# Japanees GTR-R34 .. WoW



## r34-4ever (Jan 12, 2007)

enjoy the pics 

HKS 2.8L stroker kit
twin HKS GT2530 turbochargers
ATTKD titanium down pipe 
ATTKD titanium exhaust system
HKS intercooler piping 
ARC front-mount intercooler
Nismo fuel pump 
Power Enterprise 800cc/min fuel injectors
HKS VCam system
JUN 280 Cams
HKS F-Con V Pro engine management system
Hollinger six-speed sequential transmission 
ATS carbon clutch
ATS carbon limited-slip differential
Endless six-piston front and four-piston rear brakes
gold Volk Racing CE28N forged aluminum wheels
Dunlop Direzza Z1 tires, in a grip-inducing 265/35/18 size
ATTKD coilovers 


































































opinions ??


----------



## dennis waller (Sep 5, 2005)

lovely, but horrid spoiler, pure carbon fibre jobbie would set the white off lovely


----------



## 6speed (Jul 18, 2006)

MUG front bumper. It looks completely out of proportion without side-skirts.


----------



## greek r34 (Sep 26, 2003)

*.*

at last at 2.8 runing 2530hks turbos any idea the hp this car is runing


----------



## [j]Desing (Oct 31, 2006)

Besides the front bumper the car is awesome.


----------



## LiamGTR (Nov 26, 2006)

Front bumper looks as if it's stuck on and does not match the cars colour, sorry


----------



## stealth (Jul 6, 2004)

I like this one ,looks very good .Rear wing looks nice too IMO .I get pissed off looking at same ol same ol black carbon bits and just because it's an after market wing it has to be black or carbon ,this one looks ok .


----------



## bkvj (Feb 13, 2006)

front bumper isnt of my taste:no:

i bet it goes though:chuckle:


----------



## Cardiff R33 (Jan 16, 2004)

actually agree with Stealth, think the spoiler painted white is a nice touch. Bumper does look a bad fit and need sideskirts! Bet it goes well though


----------



## jumpman023 (Sep 29, 2005)

The front bumper doesn't seem to match up well to the front quarter panels or the hood; if you're going to spend this much money, you might as well do the job 100% correct, or like my dad used to say, don't do a half A$$ job...

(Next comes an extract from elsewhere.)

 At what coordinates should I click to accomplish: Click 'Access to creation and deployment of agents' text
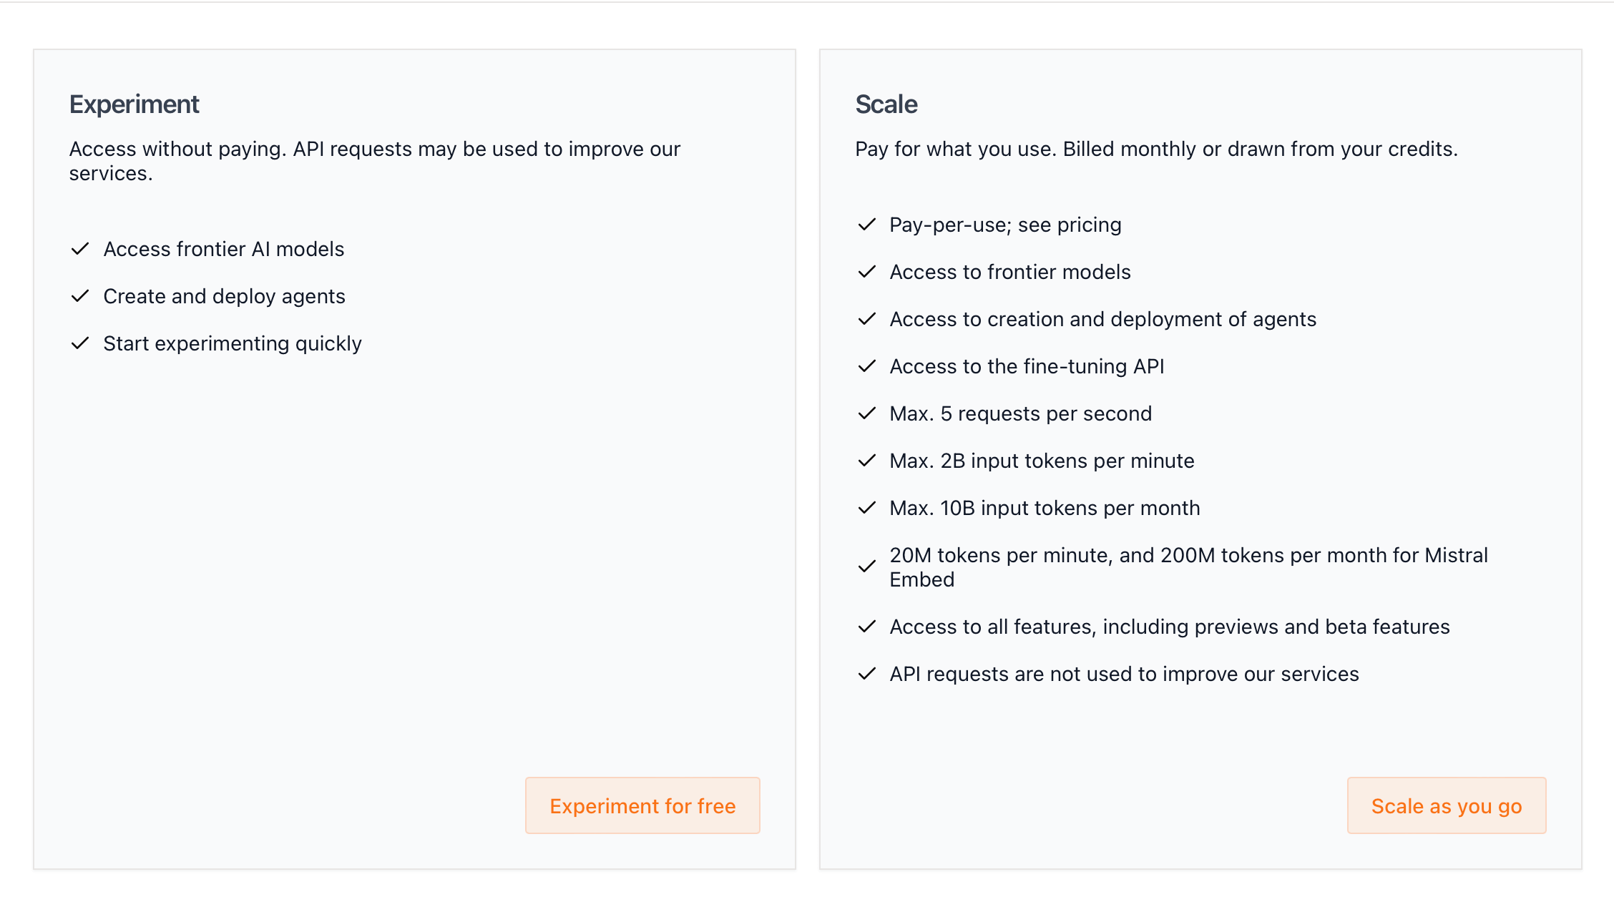tap(1102, 319)
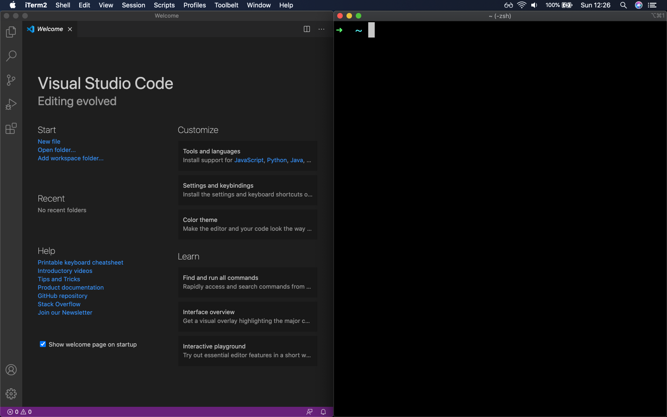Screen dimensions: 667x417
Task: Click the Accounts icon in activity bar
Action: (x=11, y=370)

and are those project mu discs? I love the look and feel of Endless brakes, if only the cost was not endless...

that said, lovely R34. Nice engine, and I love that nismo strut tower brace...


----------



## [email protected] (May 16, 2003)

is this the ford focus forum or the GTR forum ? who cares about how the wing and bumper look when it has a Holinger, 280 cams and RB28. Torque monster. 










This ATTKD built BNR34 will lap Tsukuba in 59.674 secs in Street class


----------



## ollam69 (Jun 22, 2006)

Makes you wonder sometimes, some GTR owners think its cool to bolt on huge wings and sloppy fiber glass shite. All its does it makes the GTR chavved up and lok cheap.


----------



## jumpman023 (Sep 29, 2005)

ollam69 said:


> Makes you wonder sometimes, some GTR owners think its cool to bolt on huge wings and sloppy fiber glass shite. All its does it makes the GTR chavved up and lok cheap.


I agree. The difference between a machine that laps Tsukuba in 59 sec and a R34 that has a rear wing that creates no aerodynamic improvements is light years apart. That is my problem; if you are going to make modifications, go for it, but know why you are doing so. Balance is key; don't have a 500hp engine while you have a stock break setup with rubber hoses. IMHO, if you're gonna own an expensive car, then treat it with respect. Not like Cem is riveting down some stage 3 spoiler to his GT3. Why? Because it's ugly, and it offers no improvements (I know I am over-generalizing, but you get my drift.)

Alright, i'm stepping down from my soapbox.


----------



## bestR34 (Mar 10, 2007)

well .. i think its stunning 

thanks for sharing


----------